Darren Yamashita-USA TODAY Sports

The Oakland Athletics will look for their first winning streak in more than two weeks when they oppose the visiting Chicago White Sox in the second contest of a three-game series on Saturday.

Oakland took the opener 7-4 on Friday, just its third victory in 15 games since winning seven in a row from June 6-13.

The latest win featured an unusual dugout conference between A's manager Mark Kotsay and his starting pitcher, Luis Medina. The rookie right-hander faced 14 batters in the first two innings but somehow managed to limit the White Sox to one run.

Medina was watching video of his pitches on a tablet computer in the dugout between innings when Kotsay called him over for a man-to-man talk.

"He was battling himself," Kotsay said. "I kinda sent a message to the kid -- not something I normally do. I grabbed the iPad ... the iPad he had ended up on the floor and I just told him to go out there and pitch. It turned the night around and gave us enough to get into the game and go on and win."

Medina wound up allowing no more runs in his last three innings, facing just 10 more batters, and he emerged as the winning pitcher.

"He was telling me not to think too much," Medina said through a translator. "Just go out and throw the ball where the catcher is asking for it and be aggressive with my pitches."

The A's were unsure who their Saturday starting pitcher would be after placing their scheduled starter, right-hander James Kaprielian, on the injured list on Friday. The team was awaiting the results of an MRI exam that Kaprielian had on his sore right shoulder.

Right-hander Dylan Cease (3-3, 4.04 ERA) is scheduled to start for the White Sox on Saturday.

Cease made five consecutive solid starts in June but emerged with five straight no-decisions. He wound up with a 2.20 ERA, 42 strikeouts and 10 walks in 28 2/3 innings last month. He did not allow more than two runs in any outing, all of which wound up in being one-run games, with Chicago winning three of them.

The fifth-year major-leaguer has dominated the A's in three career meetings, going 2-0 with a 2.00 ERA, 21 strikeouts and seven walks in 18 innings.

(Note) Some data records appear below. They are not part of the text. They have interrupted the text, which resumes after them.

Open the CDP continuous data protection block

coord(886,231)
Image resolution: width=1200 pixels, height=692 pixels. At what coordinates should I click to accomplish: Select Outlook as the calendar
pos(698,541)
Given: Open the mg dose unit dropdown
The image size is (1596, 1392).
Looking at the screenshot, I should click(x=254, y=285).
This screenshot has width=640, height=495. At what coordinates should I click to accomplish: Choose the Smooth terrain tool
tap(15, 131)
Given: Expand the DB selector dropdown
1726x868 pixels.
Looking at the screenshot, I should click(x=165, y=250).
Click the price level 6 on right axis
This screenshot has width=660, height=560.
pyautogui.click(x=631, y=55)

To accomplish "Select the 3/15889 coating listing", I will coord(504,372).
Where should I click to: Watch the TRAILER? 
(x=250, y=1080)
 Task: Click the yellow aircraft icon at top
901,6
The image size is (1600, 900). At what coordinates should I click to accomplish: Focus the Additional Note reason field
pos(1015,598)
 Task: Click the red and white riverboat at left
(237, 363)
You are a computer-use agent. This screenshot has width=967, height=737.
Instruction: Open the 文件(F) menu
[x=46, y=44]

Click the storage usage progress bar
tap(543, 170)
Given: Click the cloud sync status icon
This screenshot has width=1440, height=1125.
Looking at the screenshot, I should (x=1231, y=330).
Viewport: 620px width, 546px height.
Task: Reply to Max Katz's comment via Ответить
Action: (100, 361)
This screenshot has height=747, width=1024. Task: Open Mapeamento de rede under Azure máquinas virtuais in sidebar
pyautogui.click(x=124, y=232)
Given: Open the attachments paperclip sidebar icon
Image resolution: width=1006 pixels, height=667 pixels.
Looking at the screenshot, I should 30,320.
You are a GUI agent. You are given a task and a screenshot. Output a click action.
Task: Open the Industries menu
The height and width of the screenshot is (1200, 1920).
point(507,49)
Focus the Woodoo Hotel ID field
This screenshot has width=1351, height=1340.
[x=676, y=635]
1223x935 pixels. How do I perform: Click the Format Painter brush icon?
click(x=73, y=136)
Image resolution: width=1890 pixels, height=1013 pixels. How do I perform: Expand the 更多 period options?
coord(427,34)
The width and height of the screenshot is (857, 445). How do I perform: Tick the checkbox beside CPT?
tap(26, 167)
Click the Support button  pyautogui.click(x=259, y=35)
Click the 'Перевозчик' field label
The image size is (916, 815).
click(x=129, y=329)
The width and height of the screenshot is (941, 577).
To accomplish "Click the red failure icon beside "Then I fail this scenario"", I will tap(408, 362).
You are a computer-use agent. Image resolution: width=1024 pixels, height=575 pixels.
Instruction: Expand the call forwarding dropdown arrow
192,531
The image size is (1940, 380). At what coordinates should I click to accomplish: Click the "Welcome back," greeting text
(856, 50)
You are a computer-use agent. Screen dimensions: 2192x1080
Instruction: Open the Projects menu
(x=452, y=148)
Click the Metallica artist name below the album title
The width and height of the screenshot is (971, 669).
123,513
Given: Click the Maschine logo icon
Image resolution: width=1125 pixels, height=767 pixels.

The 27-year-old's only previous start in Oakland saw him throw six shutout innings, allowing three hits, in a 4-1 win last July.

White Sox reliever Liam Hendriks, a former A's closer who returned to the majors in May after receiving treatment for Stage 4 non-Hodgkin lymphoma, will miss the series as he is on the injured list due to right elbow inflammation.

He delivered a message before the series opener.

"People can see I'm going through something similar: That's all we are trying to attain," he said of cancer survivors. "Trying to push forward to raising awareness and potentially funding for research, and hopefully somebody who is going through it currently can look upon this and say, 'He's doing it. Now I can do it.'"

The White Sox had won four of their past six games before falling on Friday.